# Matt_Simpson comments on The Optimizer's Curse and How to Beat It - Less Wrong

44 16 September 2011 02:46AM

You are viewing a comment permalink. View the original post to see all comments and the full post content.

Sort By: Best

Comment author: 16 September 2011 04:01:16PM 0 points [-]

It won't have the same meaning, but nothing in the math prevents you from doing it and it might be more informative since it allows you to look at a single bias number instead of an uncountable set of biases (and Bayesian decision theory essentially does this). To be a little more explicit, the technical definition of bias is:

E[estimator|true value] - true value

And if we want to minimize bias, we try to do so over all possible values of the true values. But we can easily integrate over the space of the true value (assuming some prior over the true value) to achieve

E[ E[estimator|true value] - true value ] = E[ estimator - true value ]

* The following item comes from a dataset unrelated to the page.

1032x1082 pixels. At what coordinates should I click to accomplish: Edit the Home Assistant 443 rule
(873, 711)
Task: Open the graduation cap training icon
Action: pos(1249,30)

This is similar to the Bayes risk of the estimator with respect to some prior distribution (the difference is that we don't have a loss function here). By analogy, I might call this "Bayes bias."

The only issue is that your estimator may be right on average but that doesn't mean it's going to be anywhere close to the true value. Usually bias is used along with the variance of the estimator (since MSE(estimator)=Variance(estimator) + [Bias(estimator)]^2 ), but we could just modify our definition of Bayes bias so that we only have to look at one number to take the absolute value of the difference - the numbers closer to zero mean better estimators. Then we're just calculating Bayes risk with respect to some prior and absolute error loss, i.e.

E[ | estimator - true value | ]

(Which is NOT in general equivalent to | E[estimator - true value] | by Jensen's inequality)